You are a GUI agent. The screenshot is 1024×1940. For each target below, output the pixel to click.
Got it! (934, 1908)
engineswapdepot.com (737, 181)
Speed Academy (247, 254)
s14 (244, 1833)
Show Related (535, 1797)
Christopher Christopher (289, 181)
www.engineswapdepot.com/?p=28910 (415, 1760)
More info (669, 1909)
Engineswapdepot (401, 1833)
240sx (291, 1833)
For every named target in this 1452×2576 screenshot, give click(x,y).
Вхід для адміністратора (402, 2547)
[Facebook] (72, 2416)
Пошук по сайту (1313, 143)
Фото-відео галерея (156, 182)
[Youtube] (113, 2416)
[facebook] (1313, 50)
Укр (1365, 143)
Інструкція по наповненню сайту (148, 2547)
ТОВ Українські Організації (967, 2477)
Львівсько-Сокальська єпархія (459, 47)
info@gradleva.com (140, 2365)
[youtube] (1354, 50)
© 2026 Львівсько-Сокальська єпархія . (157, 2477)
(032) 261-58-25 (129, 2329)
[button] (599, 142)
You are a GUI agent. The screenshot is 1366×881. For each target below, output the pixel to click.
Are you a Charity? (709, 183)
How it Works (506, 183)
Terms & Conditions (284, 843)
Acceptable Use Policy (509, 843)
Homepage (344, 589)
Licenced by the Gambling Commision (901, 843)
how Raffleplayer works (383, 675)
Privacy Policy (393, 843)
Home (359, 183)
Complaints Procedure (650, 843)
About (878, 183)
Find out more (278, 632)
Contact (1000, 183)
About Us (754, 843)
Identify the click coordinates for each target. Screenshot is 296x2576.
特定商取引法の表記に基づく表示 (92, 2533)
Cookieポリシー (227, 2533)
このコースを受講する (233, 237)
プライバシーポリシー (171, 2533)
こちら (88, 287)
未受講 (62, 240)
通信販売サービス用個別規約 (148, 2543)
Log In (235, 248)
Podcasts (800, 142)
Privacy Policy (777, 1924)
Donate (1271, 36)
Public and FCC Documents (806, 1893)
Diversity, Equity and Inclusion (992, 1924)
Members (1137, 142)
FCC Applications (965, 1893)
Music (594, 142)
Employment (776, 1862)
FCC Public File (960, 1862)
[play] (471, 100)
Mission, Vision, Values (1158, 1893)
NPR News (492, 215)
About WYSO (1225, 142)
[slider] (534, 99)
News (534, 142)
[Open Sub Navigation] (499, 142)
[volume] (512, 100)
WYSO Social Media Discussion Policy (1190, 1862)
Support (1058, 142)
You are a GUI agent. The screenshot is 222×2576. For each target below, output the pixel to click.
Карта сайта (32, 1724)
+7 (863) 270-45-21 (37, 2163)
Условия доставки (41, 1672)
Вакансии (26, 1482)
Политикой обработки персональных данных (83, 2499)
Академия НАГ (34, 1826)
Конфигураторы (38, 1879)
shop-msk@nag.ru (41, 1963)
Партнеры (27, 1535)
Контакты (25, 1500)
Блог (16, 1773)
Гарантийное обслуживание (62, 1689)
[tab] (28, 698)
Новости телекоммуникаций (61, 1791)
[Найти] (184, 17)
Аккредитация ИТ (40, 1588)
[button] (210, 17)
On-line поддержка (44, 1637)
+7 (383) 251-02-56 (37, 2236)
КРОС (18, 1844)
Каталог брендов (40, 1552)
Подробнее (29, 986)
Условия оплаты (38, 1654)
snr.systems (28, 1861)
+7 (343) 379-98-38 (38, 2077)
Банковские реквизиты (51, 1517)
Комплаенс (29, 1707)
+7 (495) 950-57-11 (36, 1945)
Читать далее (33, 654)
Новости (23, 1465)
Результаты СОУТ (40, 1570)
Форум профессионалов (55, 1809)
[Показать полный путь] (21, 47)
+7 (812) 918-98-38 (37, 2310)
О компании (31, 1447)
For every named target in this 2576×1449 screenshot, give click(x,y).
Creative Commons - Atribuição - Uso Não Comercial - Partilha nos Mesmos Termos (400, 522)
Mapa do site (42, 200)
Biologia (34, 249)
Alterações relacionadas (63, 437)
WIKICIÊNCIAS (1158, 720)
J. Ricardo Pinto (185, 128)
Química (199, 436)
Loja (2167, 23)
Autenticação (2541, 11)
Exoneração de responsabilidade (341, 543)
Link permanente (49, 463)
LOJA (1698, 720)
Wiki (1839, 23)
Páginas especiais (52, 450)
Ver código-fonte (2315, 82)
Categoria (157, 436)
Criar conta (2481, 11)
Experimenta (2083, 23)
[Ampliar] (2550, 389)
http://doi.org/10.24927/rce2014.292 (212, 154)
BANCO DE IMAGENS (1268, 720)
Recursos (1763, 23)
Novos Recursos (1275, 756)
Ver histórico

------------------------------------------------

*ACTIVITY*: Each record should come back exactly as written.

*ANSWER TO THIS TASK*:
You are a GUI agent. The screenshot is 1024×1940. For each target below, output the pixel to click.
Got it! (934, 1908)
engineswapdepot.com (737, 181)
Speed Academy (247, 254)
s14 (244, 1833)
Show Related (535, 1797)
Christopher Christopher (289, 181)
www.engineswapdepot.com/?p=28910 (415, 1760)
More info (669, 1909)
Engineswapdepot (401, 1833)
240sx (291, 1833)
For every named target in this 1452×2576 screenshot, give click(x,y).
Вхід для адміністратора (402, 2547)
[Facebook] (72, 2416)
Пошук по сайту (1313, 143)
Фото-відео галерея (156, 182)
[Youtube] (113, 2416)
[facebook] (1313, 50)
Укр (1365, 143)
Інструкція по наповненню сайту (148, 2547)
ТОВ Українські Організації (967, 2477)
Львівсько-Сокальська єпархія (459, 47)
info@gradleva.com (140, 2365)
[youtube] (1354, 50)
© 2026 Львівсько-Сокальська єпархія . (157, 2477)
(032) 261-58-25 (129, 2329)
[button] (599, 142)
You are a GUI agent. The screenshot is 1366×881. For each target below, output the pixel to click.
Are you a Charity? (709, 183)
How it Works (506, 183)
Terms & Conditions (284, 843)
Acceptable Use Policy (509, 843)
Homepage (344, 589)
Licenced by the Gambling Commision (901, 843)
how Raffleplayer works (383, 675)
Privacy Policy (393, 843)
Home (359, 183)
Complaints Procedure (650, 843)
About (878, 183)
Find out more (278, 632)
Contact (1000, 183)
About Us (754, 843)
Identify the click coordinates for each target. Screenshot is 296x2576.
特定商取引法の表記に基づく表示 (92, 2533)
Cookieポリシー (227, 2533)
このコースを受講する (233, 237)
プライバシーポリシー (171, 2533)
こちら (88, 287)
未受講 (62, 240)
通信販売サービス用個別規約 (148, 2543)
Log In (235, 248)
Podcasts (800, 142)
Privacy Policy (777, 1924)
Donate (1271, 36)
Public and FCC Documents (806, 1893)
Diversity, Equity and Inclusion (992, 1924)
Members (1137, 142)
FCC Applications (965, 1893)
Music (594, 142)
Employment (776, 1862)
FCC Public File (960, 1862)
[play] (471, 100)
Mission, Vision, Values (1158, 1893)
NPR News (492, 215)
About WYSO (1225, 142)
[slider] (534, 99)
News (534, 142)
[Open Sub Navigation] (499, 142)
[volume] (512, 100)
WYSO Social Media Discussion Policy (1190, 1862)
Support (1058, 142)
You are a GUI agent. The screenshot is 222×2576. For each target below, output the pixel to click.
Карта сайта (32, 1724)
+7 (863) 270-45-21 (37, 2163)
Условия доставки (41, 1672)
Вакансии (26, 1482)
Политикой обработки персональных данных (83, 2499)
Академия НАГ (34, 1826)
Конфигураторы (38, 1879)
shop-msk@nag.ru (41, 1963)
Партнеры (27, 1535)
Контакты (25, 1500)
Блог (16, 1773)
Гарантийное обслуживание (62, 1689)
[tab] (28, 698)
Новости телекоммуникаций (61, 1791)
[Найти] (184, 17)
Аккредитация ИТ (40, 1588)
[button] (210, 17)
On-line поддержка (44, 1637)
+7 (383) 251-02-56 (37, 2236)
КРОС (18, 1844)
Каталог брендов (40, 1552)
Подробнее (29, 986)
Условия оплаты (38, 1654)
snr.systems (28, 1861)
+7 (343) 379-98-38 (38, 2077)
Банковские реквизиты (51, 1517)
Комплаенс (29, 1707)
+7 (495) 950-57-11 (36, 1945)
Читать далее (33, 654)
Новости (23, 1465)
Результаты СОУТ (40, 1570)
Форум профессионалов (55, 1809)
[Показать полный путь] (21, 47)
+7 (812) 918-98-38 (37, 2310)
О компании (31, 1447)
For every named target in this 2576×1449 screenshot, give click(x,y).
Creative Commons - Atribuição - Uso Não Comercial - Partilha nos Mesmos Termos (400, 522)
Mapa do site (42, 200)
Biologia (34, 249)
Alterações relacionadas (63, 437)
WIKICIÊNCIAS (1158, 720)
J. Ricardo Pinto (185, 128)
Química (199, 436)
Loja (2167, 23)
Autenticação (2541, 11)
Exoneração de responsabilidade (341, 543)
Link permanente (49, 463)
LOJA (1698, 720)
Wiki (1839, 23)
Páginas especiais (52, 450)
Ver código-fonte (2315, 82)
Categoria (157, 436)
Criar conta (2481, 11)
Experimenta (2083, 23)
[Ampliar] (2550, 389)
http://doi.org/10.24927/rce2014.292 (212, 154)
BANCO DE IMAGENS (1268, 720)
Recursos (1763, 23)
Novos Recursos (1275, 756)
Ver histórico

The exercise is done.